Effect of mdr2 mutation with combined tandem disruption of canalicular glycoprotein transporters by cyclosporine A on bile formation in mice.

UNLABELLED

The inhibition of canalicular glycoprotein transporters has been suggested as the cause of familial intrahepatic cholestasis. Mutations in multidrug resistance 3-glycoprotein (MDR3) gene induce progressive familial intrahepatic cholestasis type 3 (PFIC3). Phenotypically, mutation in mdr2 in mice resembles the disruption of MDR3 in human. Secondly, mutation in the bile salt exporting pump (BSEP)/sister of P-glycoprotein (spgp) gene causes progressive familial intrahepatic cholestasis type 2 in human.

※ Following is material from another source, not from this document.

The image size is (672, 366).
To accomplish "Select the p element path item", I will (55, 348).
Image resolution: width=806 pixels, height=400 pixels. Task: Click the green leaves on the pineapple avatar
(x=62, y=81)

However, in spgp knock-out mice only a mild persistent cholestasis occurs. The aim of this study is to evaluate the effects of various P-glycoprotein (Pgp) transporters on bile formation and the canalicular transport of taurocholic acid (TCA) in an attempt to understand the combined role of these transporters in the pathogenesis of familial intrahepatic cholestasis. Total bile acid (TBA) and cholic acid secretion rate were decreased in the mdr2 knock-out mice. However, bile flow (BF) and the secretion of muricholic acids were increased. Secretion of cholesterol was negligible and no phospholipids were detected in bile of mdr2 knock-out mice. Treatment with cyclosporine A (CsA) decreased the BF, and the biliary secretion of bile salts (BS) and phospholipids as compared to wild type mice, but after the injection of TCA+CsA, the BF, and the biliary secretion of BS and lipids were increased as compared to the wild type mice treated with CsA alone. In the mdr2 knock-out mice, CsA treatment decreased the BF and the secretion of BS but after the injection of TCA+CsA, the BF and the biliary secretion of BS were increased and the phospholipid secretion was slightly stimulated as compared to the mdr2 knock-out mice treated with CsA alone.

CONCLUSION

Disruption of the mdr2 gene and the inhibition of glycoprotein transporters by CsA induce cholestasis in mice which is characterized by reduced BF, BS and biliary lipid secretion. However, CsA treatment did not significantly increase the cholestatic effect in the mdr2 knock-out mice. The injection of TCA decreased the cholestatic effect in the mdr2 knock-out mice as well as the inhibition of glycoproteins transporters by CsA. These data suggest that mutation in the canalicular mdr2 is an important factor during the development of progressive familial cholestasis.